Fourth-quarter earnings rose 1% on an organic basis to €22.7bn, narrowly beating forecasts for €22.2bn. Annual revenues eased 1%, however, to €80.8bn.
LVMH, a bellwether for the sector, said it had shown "good resilience" despite geopolitical tensions, tariffs and weaker economic conditions.
Outside of Japan, Asia saw a "noticeable improvement in trends", it noted, including a return to growth in the second half.
Operating profits for the year were 9% lower at €17.8bn, although the fall was not as steep as some analysts had feared.

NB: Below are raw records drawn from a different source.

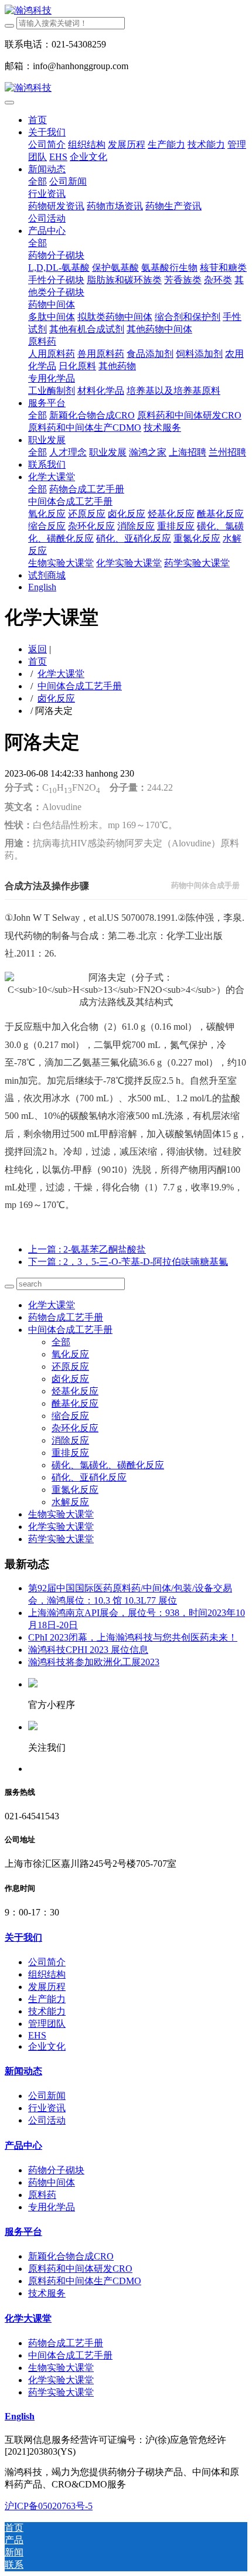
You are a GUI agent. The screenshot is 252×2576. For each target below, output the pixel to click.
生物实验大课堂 (61, 1514)
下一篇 (128, 1262)
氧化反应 (70, 1354)
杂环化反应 (75, 1428)
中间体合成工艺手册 (80, 686)
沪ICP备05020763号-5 (49, 2506)
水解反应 (70, 1502)
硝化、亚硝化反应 (89, 1477)
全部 (37, 181)
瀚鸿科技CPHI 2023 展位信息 (88, 1650)
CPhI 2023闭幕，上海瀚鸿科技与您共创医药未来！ (132, 1637)
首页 (37, 120)
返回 (37, 649)
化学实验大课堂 (61, 1527)
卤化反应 (56, 698)
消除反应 (70, 1440)
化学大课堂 (61, 674)
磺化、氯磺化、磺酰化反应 (108, 1465)
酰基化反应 (75, 1403)
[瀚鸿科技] (126, 11)
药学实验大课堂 (61, 1539)
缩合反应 (70, 1416)
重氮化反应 (75, 1490)
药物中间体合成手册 (205, 885)
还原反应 (70, 1367)
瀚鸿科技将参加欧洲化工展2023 (93, 1662)
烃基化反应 (75, 1391)
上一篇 (87, 1249)
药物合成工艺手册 (65, 1317)
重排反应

However, looking to the current year, and the owner of Christian Dior, Givenchy, Tiffany & Co, Tag Heuer and Dom Perignon, among many others, was more circumspect.
It said: "Despite a geopolitical and macroeconomic environment that remains uncertain, the group remains confident and will pursue its brand development-focused strategy, underpinned by continued innovation and investment."
Speaking when the results came out on Tuesday evening, after markets had closed, chief executive Bernard Arnault added: "I am optimistic in the medium term, but in the short term it's hard to make serious predictions."
The underwhelming numbers and lack of a bullish outlook weighed on the share price and by 0915 GMT the Paris-listed stock had shed nearly 8%.
Other luxury stocks were also tracking lower, including Hermes International, off 2%, and Kering, which slid 5%. In the UK, Burberry Group was down 2% at 1,143p, while in Switzerland Richemont was 1% weaker.